● **REQUIRED WORK**
Put these lines into a numbered list, omitting any blank lines.

[Lines for locating text and elements]
************
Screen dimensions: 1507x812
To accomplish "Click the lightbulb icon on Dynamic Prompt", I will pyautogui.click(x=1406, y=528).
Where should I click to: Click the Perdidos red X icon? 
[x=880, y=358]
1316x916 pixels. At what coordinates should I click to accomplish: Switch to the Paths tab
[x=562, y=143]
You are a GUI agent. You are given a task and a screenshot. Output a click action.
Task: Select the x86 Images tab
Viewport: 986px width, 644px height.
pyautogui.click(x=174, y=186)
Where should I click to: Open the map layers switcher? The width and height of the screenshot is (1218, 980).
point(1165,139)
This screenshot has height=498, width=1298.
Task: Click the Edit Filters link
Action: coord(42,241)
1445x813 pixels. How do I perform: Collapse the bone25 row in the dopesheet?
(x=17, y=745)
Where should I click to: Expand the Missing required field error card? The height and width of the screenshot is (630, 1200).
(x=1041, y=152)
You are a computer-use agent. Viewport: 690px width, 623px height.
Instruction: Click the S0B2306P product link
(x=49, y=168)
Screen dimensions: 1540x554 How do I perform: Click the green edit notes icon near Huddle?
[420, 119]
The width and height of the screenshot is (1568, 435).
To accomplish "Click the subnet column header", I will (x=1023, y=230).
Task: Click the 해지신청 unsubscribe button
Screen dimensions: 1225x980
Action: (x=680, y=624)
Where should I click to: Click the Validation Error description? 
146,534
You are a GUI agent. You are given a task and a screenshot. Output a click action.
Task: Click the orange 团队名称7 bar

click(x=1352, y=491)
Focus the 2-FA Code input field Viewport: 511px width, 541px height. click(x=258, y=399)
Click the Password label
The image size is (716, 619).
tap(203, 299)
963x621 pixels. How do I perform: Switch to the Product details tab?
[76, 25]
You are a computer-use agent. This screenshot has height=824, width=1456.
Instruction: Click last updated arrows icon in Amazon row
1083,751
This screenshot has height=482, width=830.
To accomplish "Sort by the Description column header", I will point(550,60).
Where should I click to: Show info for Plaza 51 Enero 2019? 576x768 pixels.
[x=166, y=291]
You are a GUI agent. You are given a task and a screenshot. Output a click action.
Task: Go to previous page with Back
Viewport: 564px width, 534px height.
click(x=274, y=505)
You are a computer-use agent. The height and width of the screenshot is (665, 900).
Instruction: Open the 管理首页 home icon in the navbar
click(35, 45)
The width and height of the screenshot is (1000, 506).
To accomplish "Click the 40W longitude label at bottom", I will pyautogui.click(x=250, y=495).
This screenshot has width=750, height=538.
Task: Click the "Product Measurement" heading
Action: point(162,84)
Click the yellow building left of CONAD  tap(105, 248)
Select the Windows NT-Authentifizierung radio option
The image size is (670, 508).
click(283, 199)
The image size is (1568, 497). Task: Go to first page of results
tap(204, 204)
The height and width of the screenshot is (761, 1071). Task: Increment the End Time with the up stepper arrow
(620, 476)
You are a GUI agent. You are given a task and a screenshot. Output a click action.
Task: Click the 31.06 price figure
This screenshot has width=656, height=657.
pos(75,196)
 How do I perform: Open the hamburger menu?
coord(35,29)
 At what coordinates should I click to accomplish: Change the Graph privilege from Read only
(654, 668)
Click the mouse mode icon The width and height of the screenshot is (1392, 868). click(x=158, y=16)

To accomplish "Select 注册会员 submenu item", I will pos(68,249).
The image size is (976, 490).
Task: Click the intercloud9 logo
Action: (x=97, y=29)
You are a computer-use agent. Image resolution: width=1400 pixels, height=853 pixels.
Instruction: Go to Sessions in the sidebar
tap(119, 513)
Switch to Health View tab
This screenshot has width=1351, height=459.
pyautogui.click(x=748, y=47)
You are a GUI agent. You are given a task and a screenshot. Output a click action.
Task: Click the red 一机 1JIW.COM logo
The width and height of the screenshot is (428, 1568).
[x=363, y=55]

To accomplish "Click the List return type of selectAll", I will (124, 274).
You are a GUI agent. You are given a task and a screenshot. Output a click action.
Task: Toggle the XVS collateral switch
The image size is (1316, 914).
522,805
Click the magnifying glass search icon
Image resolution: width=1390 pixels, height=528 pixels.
************
● **ANSWER TO THIS PROBLEM**
1. Screen dimensions: 1507x812
2. To accomplish "Click the lightbulb icon on Dynamic Prompt", I will pyautogui.click(x=1406, y=528).
3. Where should I click to: Click the Perdidos red X icon? 
4. [x=880, y=358]
5. 1316x916 pixels. At what coordinates should I click to accomplish: Switch to the Paths tab
6. [x=562, y=143]
7. You are a GUI agent. You are given a task and a screenshot. Output a click action.
8. Task: Select the x86 Images tab
9. Viewport: 986px width, 644px height.
10. pyautogui.click(x=174, y=186)
11. Where should I click to: Open the map layers switcher? The width and height of the screenshot is (1218, 980).
12. point(1165,139)
13. This screenshot has height=498, width=1298.
14. Task: Click the Edit Filters link
15. Action: coord(42,241)
16. 1445x813 pixels. How do I perform: Collapse the bone25 row in the dopesheet?
17. (x=17, y=745)
18. Where should I click to: Expand the Missing required field error card? The height and width of the screenshot is (630, 1200).
19. (x=1041, y=152)
20. You are a computer-use agent. Viewport: 690px width, 623px height.
21. Instruction: Click the S0B2306P product link
22. (x=49, y=168)
23. Screen dimensions: 1540x554 How do I perform: Click the green edit notes icon near Huddle?
24. [420, 119]
25. The width and height of the screenshot is (1568, 435).
26. To accomplish "Click the subnet column header", I will (x=1023, y=230).
27. Task: Click the 해지신청 unsubscribe button
28. Screen dimensions: 1225x980
29. Action: (x=680, y=624)
30. Where should I click to: Click the Validation Error description? 
31. 146,534
32. You are a GUI agent. You are given a task and a screenshot. Output a click action.
33. Task: Click the orange 团队名称7 bar
34. click(x=1352, y=491)
35. Focus the 2-FA Code input field Viewport: 511px width, 541px height. click(x=258, y=399)
36. Click the Password label
37. The image size is (716, 619).
38. tap(203, 299)
39. 963x621 pixels. How do I perform: Switch to the Product details tab?
40. [76, 25]
41. You are a computer-use agent. This screenshot has height=824, width=1456.
42. Instruction: Click last updated arrows icon in Amazon row
43. 1083,751
44. This screenshot has height=482, width=830.
45. To accomplish "Sort by the Description column header", I will point(550,60).
46. Where should I click to: Show info for Plaza 51 Enero 2019? 576x768 pixels.
47. [x=166, y=291]
48. You are a GUI agent. You are given a task and a screenshot. Output a click action.
49. Task: Go to previous page with Back
50. Viewport: 564px width, 534px height.
51. click(x=274, y=505)
52. You are a computer-use agent. The height and width of the screenshot is (665, 900).
53. Instruction: Open the 管理首页 home icon in the navbar
54. click(35, 45)
55. The width and height of the screenshot is (1000, 506).
56. To accomplish "Click the 40W longitude label at bottom", I will pyautogui.click(x=250, y=495).
57. This screenshot has width=750, height=538.
58. Task: Click the "Product Measurement" heading
59. Action: point(162,84)
60. Click the yellow building left of CONAD  tap(105, 248)
61. Select the Windows NT-Authentifizierung radio option
62. The image size is (670, 508).
63. click(283, 199)
64. The image size is (1568, 497). Task: Go to first page of results
65. tap(204, 204)
66. The height and width of the screenshot is (761, 1071). Task: Increment the End Time with the up stepper arrow
67. (620, 476)
68. You are a GUI agent. You are given a task and a screenshot. Output a click action.
69. Task: Click the 31.06 price figure
70. This screenshot has width=656, height=657.
71. pos(75,196)
72.  How do I perform: Open the hamburger menu?
73. coord(35,29)
74.  At what coordinates should I click to accomplish: Change the Graph privilege from Read only
75. (654, 668)
76. Click the mouse mode icon The width and height of the screenshot is (1392, 868). click(x=158, y=16)
77. To accomplish "Select 注册会员 submenu item", I will pos(68,249).
78. The image size is (976, 490).
79. Task: Click the intercloud9 logo
80. Action: (x=97, y=29)
81. You are a computer-use agent. Image resolution: width=1400 pixels, height=853 pixels.
82. Instruction: Go to Sessions in the sidebar
83. tap(119, 513)
84. Switch to Health View tab
85. This screenshot has width=1351, height=459.
86. pyautogui.click(x=748, y=47)
87. You are a GUI agent. You are given a task and a screenshot. Output a click action.
88. Task: Click the red 一机 1JIW.COM logo
89. The width and height of the screenshot is (428, 1568).
90. [x=363, y=55]
91. To accomplish "Click the List return type of selectAll", I will (124, 274).
92. You are a GUI agent. You are given a task and a screenshot. Output a click action.
93. Task: Toggle the XVS collateral switch
94. The image size is (1316, 914).
95. 522,805
96. Click the magnifying glass search icon
97. Image resolution: width=1390 pixels, height=528 pixels.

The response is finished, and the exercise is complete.